The Art Scene: 01.01.15
Mizrahi at Vered
“Haim Mizrahi: Hope in the Shield of David” is on view at Vered Gallery in East Hampton through Jan. 29. An East Hampton resident, Mr. Mizrahi has developed his woven, abstract paintings through the use of acrylic and encaustics.
The gallery’s Holyday group show includes work by Ron Agam, Lili Almog, Larry Rivers, Hunt Slonem, Joan Miro, and Milton Avery, among others.
Two New at Halsey McKay
The Halsey Mckay Gallery in East Hampton is presenting concurrent solo exhibitions by two Toronto-based artists, Georgia Dickie and Vanessa Maltese, through Feb 22.
“Awful Residues,” Ms. Dickie’s installation, consists of approximately 20 stacks of found materials, some natural, some industrial, arranged in a grid directly on the floor of the gallery. She has used wood, metal, telephone antennas, brass trim, metal rings, and various other objects whose combination without regard to purpose results in sculptures whose parts will be returned to her studio after the exhibition for possible use in new works.

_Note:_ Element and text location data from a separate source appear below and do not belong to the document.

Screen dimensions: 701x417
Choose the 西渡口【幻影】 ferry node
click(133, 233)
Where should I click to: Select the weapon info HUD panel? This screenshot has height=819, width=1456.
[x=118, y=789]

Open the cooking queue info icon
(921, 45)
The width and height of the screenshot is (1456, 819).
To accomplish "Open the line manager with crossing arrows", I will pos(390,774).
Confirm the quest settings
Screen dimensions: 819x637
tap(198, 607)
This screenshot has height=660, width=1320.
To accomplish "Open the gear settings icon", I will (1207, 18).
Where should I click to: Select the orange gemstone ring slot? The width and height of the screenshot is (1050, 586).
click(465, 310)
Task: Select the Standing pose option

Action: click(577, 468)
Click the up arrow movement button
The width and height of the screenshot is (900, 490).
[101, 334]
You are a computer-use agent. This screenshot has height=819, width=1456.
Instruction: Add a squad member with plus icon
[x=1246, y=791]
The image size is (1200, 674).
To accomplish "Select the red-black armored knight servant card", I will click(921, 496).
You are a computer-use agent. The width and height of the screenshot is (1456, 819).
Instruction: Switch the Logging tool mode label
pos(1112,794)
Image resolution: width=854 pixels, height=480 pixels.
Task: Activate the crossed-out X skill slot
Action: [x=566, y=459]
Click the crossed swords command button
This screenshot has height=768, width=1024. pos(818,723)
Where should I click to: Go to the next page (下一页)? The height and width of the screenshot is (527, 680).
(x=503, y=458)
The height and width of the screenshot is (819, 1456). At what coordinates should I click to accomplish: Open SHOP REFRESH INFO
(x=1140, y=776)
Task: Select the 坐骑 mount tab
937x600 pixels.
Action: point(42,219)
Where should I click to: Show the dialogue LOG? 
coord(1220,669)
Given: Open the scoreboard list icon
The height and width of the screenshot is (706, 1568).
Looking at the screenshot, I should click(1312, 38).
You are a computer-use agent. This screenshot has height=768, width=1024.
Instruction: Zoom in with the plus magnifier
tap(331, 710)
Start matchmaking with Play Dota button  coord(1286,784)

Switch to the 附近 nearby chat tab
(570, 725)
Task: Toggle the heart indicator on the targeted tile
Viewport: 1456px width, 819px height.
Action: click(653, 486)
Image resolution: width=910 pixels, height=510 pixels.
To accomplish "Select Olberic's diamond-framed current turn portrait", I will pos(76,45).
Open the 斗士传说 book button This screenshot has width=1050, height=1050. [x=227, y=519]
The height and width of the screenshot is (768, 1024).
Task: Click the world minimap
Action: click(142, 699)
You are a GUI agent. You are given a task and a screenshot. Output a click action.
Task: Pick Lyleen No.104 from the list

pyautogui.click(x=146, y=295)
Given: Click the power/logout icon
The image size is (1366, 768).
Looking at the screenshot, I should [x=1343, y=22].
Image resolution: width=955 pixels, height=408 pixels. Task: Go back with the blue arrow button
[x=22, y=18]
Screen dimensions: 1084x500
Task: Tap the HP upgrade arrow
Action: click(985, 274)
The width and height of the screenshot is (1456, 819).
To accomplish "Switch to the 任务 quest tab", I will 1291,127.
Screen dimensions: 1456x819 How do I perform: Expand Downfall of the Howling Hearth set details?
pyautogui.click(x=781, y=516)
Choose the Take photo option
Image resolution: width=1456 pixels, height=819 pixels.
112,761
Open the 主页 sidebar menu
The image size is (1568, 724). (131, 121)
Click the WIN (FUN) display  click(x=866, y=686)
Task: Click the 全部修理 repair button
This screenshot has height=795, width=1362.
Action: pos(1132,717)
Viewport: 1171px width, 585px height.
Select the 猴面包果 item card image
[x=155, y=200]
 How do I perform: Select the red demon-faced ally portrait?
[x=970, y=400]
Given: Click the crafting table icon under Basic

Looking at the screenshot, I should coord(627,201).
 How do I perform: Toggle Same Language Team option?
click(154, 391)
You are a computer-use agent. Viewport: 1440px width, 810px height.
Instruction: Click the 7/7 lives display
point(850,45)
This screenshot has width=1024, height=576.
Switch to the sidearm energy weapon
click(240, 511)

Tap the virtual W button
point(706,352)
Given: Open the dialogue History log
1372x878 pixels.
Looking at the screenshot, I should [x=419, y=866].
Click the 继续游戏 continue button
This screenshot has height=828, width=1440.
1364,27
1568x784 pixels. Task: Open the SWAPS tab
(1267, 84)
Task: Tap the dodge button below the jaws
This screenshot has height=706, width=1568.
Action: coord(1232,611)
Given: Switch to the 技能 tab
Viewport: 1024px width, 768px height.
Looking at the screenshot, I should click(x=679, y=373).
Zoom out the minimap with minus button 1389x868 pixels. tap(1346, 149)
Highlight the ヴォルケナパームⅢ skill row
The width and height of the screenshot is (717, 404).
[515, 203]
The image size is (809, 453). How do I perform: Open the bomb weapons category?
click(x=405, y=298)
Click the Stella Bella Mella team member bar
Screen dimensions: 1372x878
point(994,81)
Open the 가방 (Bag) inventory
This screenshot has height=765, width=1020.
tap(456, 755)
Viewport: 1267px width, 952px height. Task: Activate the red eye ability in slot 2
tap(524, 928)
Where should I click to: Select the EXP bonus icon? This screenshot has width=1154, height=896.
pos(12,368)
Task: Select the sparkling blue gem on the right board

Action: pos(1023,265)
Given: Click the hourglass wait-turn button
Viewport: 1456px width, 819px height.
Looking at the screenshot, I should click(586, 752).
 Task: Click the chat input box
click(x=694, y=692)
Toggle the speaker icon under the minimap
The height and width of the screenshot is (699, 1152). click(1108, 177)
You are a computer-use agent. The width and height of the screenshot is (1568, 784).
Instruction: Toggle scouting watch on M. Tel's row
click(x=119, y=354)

Ms. Maltese’s show is titled “An Edge Between Appears to Be a Boundary for Some.” When she won the 2012 RBC Canadian Painting Competition, the jury recognized her “ability to reconcile depth and surface, pattern and illustration, material and subject, to create a dynamic, highly resolved composition.”
Arts Grant for Parrish
The Parrish Art Museum in Water Mill will receive a $76,000 grant from the New York State Council on the Arts for the museum’s future exhibition “Andreas Gursky: Nature in Balance,” which will be on view from Aug. 2 through Oct. 18. The council’s Culture and Heritage Project Grants are funded by the New York Regional Economic Development Councils to encourage participation in the arts and to promote tourism.
Mr. Gursky, one of the best-known members of the “Dusseldorf school” of photography, creates monumentally scaled images of urban and natural landscape vistas and large-format architecture. The Parrish exhibition will focus on his images of landscape, water, and architectural detail and will be the first showing of his work on the East End.